The data>
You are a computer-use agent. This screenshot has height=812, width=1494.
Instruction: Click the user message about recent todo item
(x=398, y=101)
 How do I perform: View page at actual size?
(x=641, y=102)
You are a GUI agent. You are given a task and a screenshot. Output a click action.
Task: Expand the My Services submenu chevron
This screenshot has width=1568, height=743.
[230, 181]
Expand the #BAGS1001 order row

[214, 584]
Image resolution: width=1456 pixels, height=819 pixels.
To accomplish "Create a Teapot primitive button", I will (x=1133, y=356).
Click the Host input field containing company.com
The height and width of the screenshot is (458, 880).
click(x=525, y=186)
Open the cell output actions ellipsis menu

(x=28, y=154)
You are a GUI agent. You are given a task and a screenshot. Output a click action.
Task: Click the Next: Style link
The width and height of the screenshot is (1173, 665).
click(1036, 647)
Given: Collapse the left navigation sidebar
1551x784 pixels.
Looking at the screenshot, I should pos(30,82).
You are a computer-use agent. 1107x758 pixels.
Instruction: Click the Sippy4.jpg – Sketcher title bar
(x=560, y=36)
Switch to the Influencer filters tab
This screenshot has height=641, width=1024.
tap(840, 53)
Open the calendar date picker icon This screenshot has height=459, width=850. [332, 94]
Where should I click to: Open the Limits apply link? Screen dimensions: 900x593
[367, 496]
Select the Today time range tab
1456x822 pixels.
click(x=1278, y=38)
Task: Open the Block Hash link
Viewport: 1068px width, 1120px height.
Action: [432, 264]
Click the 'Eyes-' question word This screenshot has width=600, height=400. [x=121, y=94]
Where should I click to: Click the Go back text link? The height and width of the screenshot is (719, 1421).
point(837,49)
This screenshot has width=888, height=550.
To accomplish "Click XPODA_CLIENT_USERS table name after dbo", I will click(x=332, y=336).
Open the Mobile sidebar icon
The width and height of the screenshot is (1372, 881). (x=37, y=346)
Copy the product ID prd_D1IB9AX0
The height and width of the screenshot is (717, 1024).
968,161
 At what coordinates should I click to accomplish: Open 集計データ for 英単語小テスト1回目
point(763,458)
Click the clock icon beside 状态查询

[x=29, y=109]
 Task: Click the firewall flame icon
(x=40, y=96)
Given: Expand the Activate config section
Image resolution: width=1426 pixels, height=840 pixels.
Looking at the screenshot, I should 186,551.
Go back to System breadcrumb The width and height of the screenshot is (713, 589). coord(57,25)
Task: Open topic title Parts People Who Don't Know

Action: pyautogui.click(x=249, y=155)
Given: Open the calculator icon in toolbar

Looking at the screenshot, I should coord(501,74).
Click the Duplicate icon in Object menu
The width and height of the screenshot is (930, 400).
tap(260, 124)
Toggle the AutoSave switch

The exercise> Quote all of the records above word for word.

Solution to this exercise>
You are a computer-use agent. This screenshot has height=812, width=1494.
Instruction: Click the user message about recent todo item
(x=398, y=101)
 How do I perform: View page at actual size?
(x=641, y=102)
You are a GUI agent. You are given a task and a screenshot. Output a click action.
Task: Expand the My Services submenu chevron
This screenshot has width=1568, height=743.
[230, 181]
Expand the #BAGS1001 order row

[214, 584]
Image resolution: width=1456 pixels, height=819 pixels.
To accomplish "Create a Teapot primitive button", I will (x=1133, y=356).
Click the Host input field containing company.com
The height and width of the screenshot is (458, 880).
click(x=525, y=186)
Open the cell output actions ellipsis menu

(x=28, y=154)
You are a GUI agent. You are given a task and a screenshot. Output a click action.
Task: Click the Next: Style link
The width and height of the screenshot is (1173, 665).
click(1036, 647)
Given: Collapse the left navigation sidebar
1551x784 pixels.
Looking at the screenshot, I should pos(30,82).
You are a computer-use agent. 1107x758 pixels.
Instruction: Click the Sippy4.jpg – Sketcher title bar
(x=560, y=36)
Switch to the Influencer filters tab
This screenshot has height=641, width=1024.
tap(840, 53)
Open the calendar date picker icon This screenshot has height=459, width=850. [332, 94]
Where should I click to: Open the Limits apply link? Screen dimensions: 900x593
[367, 496]
Select the Today time range tab
1456x822 pixels.
click(x=1278, y=38)
Task: Open the Block Hash link
Viewport: 1068px width, 1120px height.
Action: [432, 264]
Click the 'Eyes-' question word This screenshot has width=600, height=400. [x=121, y=94]
Where should I click to: Click the Go back text link? The height and width of the screenshot is (719, 1421).
point(837,49)
This screenshot has width=888, height=550.
To accomplish "Click XPODA_CLIENT_USERS table name after dbo", I will click(x=332, y=336).
Open the Mobile sidebar icon
The width and height of the screenshot is (1372, 881). (x=37, y=346)
Copy the product ID prd_D1IB9AX0
The height and width of the screenshot is (717, 1024).
968,161
 At what coordinates should I click to accomplish: Open 集計データ for 英単語小テスト1回目
point(763,458)
Click the clock icon beside 状态查询

[x=29, y=109]
 Task: Click the firewall flame icon
(x=40, y=96)
Given: Expand the Activate config section
Image resolution: width=1426 pixels, height=840 pixels.
Looking at the screenshot, I should 186,551.
Go back to System breadcrumb The width and height of the screenshot is (713, 589). coord(57,25)
Task: Open topic title Parts People Who Don't Know

Action: pyautogui.click(x=249, y=155)
Given: Open the calculator icon in toolbar

Looking at the screenshot, I should coord(501,74).
Click the Duplicate icon in Object menu
The width and height of the screenshot is (930, 400).
tap(260, 124)
Toggle the AutoSave switch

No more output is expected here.